The burden increased further in FY24, when capacity charges climbed to Rs1.902 trillion, while energy charges declined to Rs1.189 trillion. Total generation cost also peaked at Rs3.091 trillion in FY24. In FY25, capacity charges eased slightly to Rs1.807 trillion, but they remained far above energy charges of Rs1.149 trillion.
The data show that from FY22 to FY25, capacity charges more than doubled, rising from Rs829 billion to Rs1.807 trillion. During the same period, energy charges declined from Rs1.488 trillion to Rs1.149 trillion. This shift indicates that the cost pressure in the power sector increasingly comes from fixed payments rather than the cost of actual electricity generation.

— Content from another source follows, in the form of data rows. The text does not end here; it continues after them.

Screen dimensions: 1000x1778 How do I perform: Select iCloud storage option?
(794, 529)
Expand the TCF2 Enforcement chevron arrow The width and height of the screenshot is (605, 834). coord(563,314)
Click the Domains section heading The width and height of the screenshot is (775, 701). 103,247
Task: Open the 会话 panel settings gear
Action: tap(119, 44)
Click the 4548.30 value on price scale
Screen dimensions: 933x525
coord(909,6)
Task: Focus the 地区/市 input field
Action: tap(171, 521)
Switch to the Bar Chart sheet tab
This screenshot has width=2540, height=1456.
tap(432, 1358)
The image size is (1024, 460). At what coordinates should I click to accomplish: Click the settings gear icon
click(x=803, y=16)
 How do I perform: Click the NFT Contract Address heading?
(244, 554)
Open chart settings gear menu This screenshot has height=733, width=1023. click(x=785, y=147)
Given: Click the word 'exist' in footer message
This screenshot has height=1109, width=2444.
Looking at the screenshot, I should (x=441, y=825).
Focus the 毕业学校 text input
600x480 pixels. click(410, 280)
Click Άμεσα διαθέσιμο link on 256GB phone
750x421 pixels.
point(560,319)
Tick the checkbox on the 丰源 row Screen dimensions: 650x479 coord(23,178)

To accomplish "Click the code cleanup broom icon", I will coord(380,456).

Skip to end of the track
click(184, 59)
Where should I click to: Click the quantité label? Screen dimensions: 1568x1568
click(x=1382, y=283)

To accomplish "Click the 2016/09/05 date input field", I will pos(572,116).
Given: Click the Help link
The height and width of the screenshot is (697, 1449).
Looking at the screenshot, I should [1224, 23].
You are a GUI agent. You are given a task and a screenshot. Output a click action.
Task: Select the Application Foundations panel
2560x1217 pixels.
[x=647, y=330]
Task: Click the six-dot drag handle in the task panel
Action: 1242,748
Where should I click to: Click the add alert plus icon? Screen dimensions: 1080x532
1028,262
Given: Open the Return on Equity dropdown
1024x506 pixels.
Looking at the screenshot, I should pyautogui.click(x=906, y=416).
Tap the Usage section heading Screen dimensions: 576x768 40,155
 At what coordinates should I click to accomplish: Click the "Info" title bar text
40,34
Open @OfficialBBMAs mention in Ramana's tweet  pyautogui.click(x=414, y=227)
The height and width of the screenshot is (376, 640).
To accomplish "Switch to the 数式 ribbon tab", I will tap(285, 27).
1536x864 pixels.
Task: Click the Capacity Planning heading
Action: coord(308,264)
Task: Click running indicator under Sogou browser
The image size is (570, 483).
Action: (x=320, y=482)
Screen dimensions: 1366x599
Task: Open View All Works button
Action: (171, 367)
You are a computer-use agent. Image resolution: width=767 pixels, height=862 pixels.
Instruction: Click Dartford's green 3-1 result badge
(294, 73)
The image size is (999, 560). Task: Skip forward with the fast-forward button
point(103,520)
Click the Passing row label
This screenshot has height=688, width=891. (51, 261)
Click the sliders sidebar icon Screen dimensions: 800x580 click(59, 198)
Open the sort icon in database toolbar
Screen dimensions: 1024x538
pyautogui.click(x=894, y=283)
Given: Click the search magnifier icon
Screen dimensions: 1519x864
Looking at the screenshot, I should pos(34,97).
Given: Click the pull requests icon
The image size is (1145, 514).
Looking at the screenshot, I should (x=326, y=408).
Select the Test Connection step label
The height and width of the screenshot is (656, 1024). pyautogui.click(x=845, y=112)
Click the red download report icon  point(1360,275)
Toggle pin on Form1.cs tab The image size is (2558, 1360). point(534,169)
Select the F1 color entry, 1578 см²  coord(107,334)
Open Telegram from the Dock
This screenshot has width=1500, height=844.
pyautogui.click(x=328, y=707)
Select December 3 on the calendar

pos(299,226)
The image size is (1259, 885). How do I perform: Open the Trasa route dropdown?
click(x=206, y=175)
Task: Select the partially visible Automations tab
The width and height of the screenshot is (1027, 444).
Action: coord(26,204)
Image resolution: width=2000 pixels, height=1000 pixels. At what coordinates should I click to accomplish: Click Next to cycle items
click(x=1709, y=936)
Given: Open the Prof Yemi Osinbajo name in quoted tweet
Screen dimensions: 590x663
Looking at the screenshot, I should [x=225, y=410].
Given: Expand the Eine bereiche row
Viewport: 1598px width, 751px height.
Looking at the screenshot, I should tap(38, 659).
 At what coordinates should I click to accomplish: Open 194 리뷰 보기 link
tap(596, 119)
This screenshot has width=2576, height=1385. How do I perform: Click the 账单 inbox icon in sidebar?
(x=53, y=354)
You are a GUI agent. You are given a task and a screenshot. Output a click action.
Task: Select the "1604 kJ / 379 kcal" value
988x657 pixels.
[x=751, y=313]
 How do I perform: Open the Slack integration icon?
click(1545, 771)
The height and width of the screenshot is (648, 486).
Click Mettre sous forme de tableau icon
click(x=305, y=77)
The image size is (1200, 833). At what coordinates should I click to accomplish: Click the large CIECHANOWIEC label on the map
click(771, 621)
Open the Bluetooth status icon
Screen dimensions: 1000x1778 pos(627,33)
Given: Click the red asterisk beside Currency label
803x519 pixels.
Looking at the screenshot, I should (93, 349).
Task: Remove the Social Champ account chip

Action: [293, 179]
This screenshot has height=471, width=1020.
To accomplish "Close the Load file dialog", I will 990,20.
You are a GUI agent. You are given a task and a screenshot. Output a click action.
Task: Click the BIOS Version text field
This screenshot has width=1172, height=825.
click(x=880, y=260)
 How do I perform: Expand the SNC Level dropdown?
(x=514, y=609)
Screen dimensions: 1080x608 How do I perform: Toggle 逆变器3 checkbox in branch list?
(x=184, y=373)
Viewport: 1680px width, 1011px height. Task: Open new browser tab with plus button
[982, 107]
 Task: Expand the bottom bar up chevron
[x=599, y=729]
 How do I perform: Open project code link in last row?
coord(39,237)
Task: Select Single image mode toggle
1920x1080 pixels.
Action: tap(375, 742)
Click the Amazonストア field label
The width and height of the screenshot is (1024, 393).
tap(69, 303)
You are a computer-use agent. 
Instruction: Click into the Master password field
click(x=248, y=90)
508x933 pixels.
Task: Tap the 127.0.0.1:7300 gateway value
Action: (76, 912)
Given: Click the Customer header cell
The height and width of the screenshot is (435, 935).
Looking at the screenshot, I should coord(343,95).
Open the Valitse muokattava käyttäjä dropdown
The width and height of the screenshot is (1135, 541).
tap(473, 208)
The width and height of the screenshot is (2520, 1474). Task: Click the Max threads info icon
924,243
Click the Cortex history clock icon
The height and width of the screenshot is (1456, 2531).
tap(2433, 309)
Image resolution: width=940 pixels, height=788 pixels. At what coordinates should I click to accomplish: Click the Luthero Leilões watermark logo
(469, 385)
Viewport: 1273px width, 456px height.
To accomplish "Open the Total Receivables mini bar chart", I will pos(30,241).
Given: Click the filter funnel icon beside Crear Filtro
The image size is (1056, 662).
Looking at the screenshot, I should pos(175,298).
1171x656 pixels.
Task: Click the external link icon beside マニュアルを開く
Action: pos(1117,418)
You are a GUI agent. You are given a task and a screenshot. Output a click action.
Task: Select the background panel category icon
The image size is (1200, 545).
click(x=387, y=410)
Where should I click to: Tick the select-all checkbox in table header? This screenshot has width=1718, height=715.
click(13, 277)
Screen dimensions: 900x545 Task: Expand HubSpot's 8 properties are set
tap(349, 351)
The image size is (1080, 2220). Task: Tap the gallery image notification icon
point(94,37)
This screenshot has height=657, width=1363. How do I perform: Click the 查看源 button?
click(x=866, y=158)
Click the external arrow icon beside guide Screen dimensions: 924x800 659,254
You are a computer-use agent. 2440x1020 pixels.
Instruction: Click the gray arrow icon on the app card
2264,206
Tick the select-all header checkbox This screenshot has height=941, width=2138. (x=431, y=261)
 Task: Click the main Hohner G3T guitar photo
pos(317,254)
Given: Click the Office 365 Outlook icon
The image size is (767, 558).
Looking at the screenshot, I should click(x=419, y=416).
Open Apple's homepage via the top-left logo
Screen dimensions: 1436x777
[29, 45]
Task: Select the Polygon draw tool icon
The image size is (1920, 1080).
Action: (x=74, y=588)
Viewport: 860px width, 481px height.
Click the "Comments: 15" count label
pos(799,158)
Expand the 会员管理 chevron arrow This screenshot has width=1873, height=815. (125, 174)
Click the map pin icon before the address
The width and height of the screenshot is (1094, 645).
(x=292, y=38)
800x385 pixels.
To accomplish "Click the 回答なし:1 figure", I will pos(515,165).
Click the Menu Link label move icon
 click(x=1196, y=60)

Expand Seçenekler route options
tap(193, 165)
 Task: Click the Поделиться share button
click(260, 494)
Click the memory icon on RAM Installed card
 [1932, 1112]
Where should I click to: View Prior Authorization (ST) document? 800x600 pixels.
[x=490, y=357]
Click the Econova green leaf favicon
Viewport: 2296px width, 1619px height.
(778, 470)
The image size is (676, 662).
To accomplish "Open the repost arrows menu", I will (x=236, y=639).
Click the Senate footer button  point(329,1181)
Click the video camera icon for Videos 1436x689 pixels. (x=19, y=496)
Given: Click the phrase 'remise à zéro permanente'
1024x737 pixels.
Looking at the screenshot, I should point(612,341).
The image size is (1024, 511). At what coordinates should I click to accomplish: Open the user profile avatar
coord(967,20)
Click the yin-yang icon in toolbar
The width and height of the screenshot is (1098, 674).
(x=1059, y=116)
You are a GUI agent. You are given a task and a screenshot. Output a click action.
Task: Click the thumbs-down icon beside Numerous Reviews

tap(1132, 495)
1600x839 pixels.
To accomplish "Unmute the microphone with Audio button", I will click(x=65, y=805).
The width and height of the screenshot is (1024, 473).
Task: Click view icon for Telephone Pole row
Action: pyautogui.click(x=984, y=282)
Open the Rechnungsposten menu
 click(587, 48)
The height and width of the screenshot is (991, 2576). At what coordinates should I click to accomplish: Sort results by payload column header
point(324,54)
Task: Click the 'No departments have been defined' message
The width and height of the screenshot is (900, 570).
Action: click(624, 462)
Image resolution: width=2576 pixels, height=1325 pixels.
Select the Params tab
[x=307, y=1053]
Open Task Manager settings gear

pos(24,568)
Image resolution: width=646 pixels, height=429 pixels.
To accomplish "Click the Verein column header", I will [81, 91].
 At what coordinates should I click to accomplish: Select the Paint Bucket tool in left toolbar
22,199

For FY26 through April, the Rs1.430 trillion capacity charge bill has already reached about 79% of the FY25 full-year level. Total generation cost for the 10 months has also reached Rs2.454 trillion, equivalent to around 83% of the previous full-year cost.
Cumulatively, from FY22 to April FY26, total generation cost stood at Rs13.397 trillion. Out of this, capacity charges accounted for Rs7.276 trillion, while energy charges stood at Rs6.122 trillion. This means capacity charges made up more than half of the total generation cost during the period.
The figures highlight a major structural challenge for Pakistan's power sector. Even when energy charges decline, electricity costs may not fall significantly if capacity payments remain high. For consumers and policymakers, the key issue is no longer only fuel cost, but the growing weight of fixed generation payments in the overall power tariff.